_WHAT THE TASK ASKS_.
Show each line of the material below that contains the string "legend", copied whole. Case counts.

━━ DATA FOR PROCESSING

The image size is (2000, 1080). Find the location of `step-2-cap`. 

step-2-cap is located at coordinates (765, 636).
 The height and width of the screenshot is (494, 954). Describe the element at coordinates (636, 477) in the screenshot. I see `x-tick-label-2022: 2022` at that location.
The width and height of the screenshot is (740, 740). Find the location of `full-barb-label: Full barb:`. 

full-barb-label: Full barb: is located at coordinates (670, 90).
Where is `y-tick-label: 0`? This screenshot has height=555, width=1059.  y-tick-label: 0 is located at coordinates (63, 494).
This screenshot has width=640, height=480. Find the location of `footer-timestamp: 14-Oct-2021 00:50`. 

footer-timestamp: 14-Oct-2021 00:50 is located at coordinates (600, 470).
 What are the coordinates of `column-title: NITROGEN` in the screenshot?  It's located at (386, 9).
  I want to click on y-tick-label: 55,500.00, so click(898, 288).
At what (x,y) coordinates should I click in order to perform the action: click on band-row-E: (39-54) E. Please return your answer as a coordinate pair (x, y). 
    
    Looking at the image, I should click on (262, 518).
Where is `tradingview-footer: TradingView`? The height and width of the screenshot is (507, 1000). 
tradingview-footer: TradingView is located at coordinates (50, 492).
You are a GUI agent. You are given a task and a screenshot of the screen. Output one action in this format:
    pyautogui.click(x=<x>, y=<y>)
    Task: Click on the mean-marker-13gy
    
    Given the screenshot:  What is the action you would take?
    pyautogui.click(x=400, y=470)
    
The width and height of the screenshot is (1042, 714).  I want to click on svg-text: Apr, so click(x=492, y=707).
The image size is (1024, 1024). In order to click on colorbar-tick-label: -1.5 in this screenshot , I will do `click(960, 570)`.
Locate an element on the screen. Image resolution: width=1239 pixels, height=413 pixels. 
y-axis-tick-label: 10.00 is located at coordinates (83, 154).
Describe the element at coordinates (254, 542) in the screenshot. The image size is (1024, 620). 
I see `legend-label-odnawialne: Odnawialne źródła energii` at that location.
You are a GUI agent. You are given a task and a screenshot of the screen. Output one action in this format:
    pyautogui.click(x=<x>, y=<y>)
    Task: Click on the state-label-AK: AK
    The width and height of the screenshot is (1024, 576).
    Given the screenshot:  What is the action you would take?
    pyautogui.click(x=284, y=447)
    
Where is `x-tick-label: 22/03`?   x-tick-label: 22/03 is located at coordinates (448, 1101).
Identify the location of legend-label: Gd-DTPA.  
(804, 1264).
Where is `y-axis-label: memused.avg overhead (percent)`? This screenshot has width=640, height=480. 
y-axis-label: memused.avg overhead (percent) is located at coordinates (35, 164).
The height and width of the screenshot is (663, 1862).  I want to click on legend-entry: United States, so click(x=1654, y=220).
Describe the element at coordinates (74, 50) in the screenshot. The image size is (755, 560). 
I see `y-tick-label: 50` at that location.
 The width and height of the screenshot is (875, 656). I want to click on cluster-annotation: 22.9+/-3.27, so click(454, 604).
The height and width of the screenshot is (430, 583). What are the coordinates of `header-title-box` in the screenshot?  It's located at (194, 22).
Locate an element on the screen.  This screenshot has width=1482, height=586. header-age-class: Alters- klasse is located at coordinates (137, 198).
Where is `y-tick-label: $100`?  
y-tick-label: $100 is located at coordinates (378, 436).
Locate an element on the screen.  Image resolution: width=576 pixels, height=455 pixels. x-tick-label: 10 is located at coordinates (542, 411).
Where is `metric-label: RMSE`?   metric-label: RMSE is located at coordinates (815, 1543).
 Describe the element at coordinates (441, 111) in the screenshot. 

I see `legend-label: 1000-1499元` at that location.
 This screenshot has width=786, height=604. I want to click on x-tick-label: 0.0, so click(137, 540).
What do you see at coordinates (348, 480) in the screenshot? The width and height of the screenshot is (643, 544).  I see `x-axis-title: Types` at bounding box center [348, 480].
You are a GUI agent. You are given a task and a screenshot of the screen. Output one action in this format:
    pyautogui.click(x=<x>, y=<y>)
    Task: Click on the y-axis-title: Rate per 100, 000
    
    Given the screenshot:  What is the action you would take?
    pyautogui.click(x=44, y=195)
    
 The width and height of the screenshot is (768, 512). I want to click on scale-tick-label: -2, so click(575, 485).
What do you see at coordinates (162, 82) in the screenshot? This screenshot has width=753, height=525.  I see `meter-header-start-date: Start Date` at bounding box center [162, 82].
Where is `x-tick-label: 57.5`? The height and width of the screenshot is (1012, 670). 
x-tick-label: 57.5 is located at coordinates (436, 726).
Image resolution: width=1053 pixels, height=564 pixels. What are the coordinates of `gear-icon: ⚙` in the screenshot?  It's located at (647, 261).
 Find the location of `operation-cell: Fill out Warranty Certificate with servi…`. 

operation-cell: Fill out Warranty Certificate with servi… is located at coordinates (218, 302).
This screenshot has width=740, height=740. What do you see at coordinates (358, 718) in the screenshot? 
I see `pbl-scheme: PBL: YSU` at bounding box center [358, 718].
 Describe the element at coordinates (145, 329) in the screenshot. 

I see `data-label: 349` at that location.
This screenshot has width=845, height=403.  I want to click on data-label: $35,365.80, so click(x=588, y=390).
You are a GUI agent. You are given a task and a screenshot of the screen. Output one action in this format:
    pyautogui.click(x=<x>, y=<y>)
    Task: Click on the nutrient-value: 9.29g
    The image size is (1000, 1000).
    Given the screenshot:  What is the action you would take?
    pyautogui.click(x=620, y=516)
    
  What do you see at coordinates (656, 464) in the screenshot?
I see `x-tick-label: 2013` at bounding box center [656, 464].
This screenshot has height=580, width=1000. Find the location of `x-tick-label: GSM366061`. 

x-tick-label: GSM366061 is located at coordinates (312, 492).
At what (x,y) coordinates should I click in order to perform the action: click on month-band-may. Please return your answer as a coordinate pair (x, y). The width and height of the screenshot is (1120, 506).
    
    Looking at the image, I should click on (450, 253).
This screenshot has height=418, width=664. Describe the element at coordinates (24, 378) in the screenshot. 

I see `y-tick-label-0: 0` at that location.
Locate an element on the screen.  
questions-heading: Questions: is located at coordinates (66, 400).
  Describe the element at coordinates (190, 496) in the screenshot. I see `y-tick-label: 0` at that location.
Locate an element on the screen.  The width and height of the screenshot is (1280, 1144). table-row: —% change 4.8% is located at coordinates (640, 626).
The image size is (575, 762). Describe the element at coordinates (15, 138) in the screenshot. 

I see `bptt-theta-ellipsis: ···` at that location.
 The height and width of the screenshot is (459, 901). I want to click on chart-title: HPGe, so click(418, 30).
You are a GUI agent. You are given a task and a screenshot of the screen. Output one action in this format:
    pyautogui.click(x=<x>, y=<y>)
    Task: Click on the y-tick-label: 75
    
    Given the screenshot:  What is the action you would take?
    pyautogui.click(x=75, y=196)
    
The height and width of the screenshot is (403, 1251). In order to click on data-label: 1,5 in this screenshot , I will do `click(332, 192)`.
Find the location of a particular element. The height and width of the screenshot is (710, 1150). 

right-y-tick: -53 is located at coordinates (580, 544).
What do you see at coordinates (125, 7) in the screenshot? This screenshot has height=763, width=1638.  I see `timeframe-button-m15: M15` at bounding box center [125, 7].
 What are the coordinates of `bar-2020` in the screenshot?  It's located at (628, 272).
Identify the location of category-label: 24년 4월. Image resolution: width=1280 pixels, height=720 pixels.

━━━━

_TASK RESULT_.
I see `legend-label-odnawialne: Odnawialne źródła energii` at that location.
Identify the location of legend-label: Gd-DTPA.  
The height and width of the screenshot is (663, 1862).  I want to click on legend-entry: United States, so click(x=1654, y=220).
I see `legend-label: 1000-1499元` at that location.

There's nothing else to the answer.